Yes, in the middle of a movie about sound-sensitive murder bats, we suddenly pivot into “handmaid by way of Hot Topic.” There’s a whole undercooked subplot about them wanting her because she’s “special,” as if women with wombs are in short supply in a world that fell apart like five minutes ago.

They strap ringing phones to a little girl, use her as a walking noise bomb to infiltrate the family’s house at night, and set off all the alarms. The vesps come swarming, Grandma Lynn sacrifices herself by screaming (a rare moment that actually almost works), and the family kills everyone in a blur of confusion and flailing.

The cult is such a potentially interesting complication, but the movie uses them like a side quest in a video game: you walk into their area, things get weird, you grab some loot (trauma, bodies), and move on.


The Cold Fixes Everything (Except the Writing)

In a brisk little time jump, we cut to “weeks later,” where the family has successfully trekked north to a forest refuge teeming with people in flannel and dramatic lighting. Somehow they’ve avoided starvation, hypothermia, infection, and basic realism.

The vesps hate the cold—but don’t worry, we’re reassured they might adapt. Meanwhile, the humans are adapting too: hunting with bows, moving quietly, becoming more like Ally.

It could have been a neat thematic circle. Instead, it plays like someone tacked on a hopeful montage so Netflix viewers wouldn’t wander off feeling too bleak. Rob shows up (still alive, still online, apparently) and he and Ally go vesp-hunting with arrows, looking like a YA dystopian spinoff no one greenlit.

Ally’s final voiceover muses whether humans or vesps will adapt faster. My money’s on the CGI sky pterodactyls, because they’ve already survived more logical inconsistencies than any organism should.


Final Diagnosis: Needs More Silence, Less Everything Else

The Silence isn’t offensively bad; it’s just aggressively mediocre in a way that somehow feels worse.
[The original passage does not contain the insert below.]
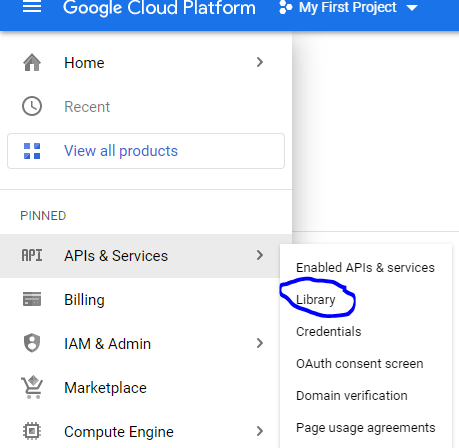The image size is (459, 448).
Task: Expand the APIs & Services submenu chevron
Action: point(260,255)
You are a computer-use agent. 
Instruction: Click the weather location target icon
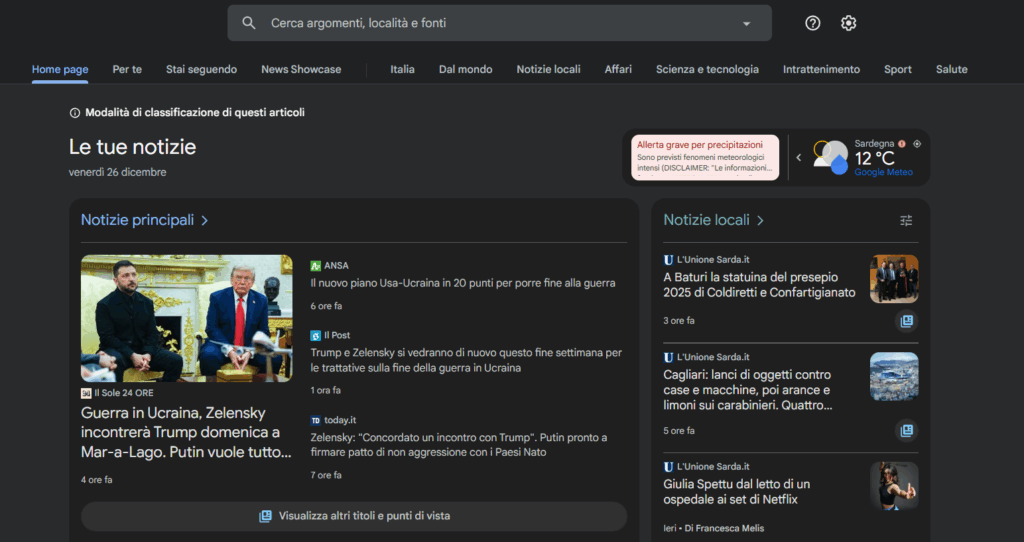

It has:

  • A terrific cast, all doing their best “staring into middle distance” work

  • A solid core premise that’s already proven effective in other films

  • A potentially compelling protagonist in Ally, whose deafness could have changed the whole shape of the narrative

And then it does almost nothing interesting with any of that.
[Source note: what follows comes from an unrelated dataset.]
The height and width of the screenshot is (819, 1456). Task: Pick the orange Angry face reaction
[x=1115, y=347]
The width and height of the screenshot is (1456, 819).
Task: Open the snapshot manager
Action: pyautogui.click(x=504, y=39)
The sound-based threat is inconsistent, the emotional beats are recycled, and the cult subplot feels like it wandered in from a different, edgier movie and then got told to sit in the corner. You can see flashes of what it could have been—leaner, meaner, more focused on disability and adaptation—but the finished product is just… noise.

Ironically, for a film called The Silence, the best thing you can do with it is turn the volume down and put something else on.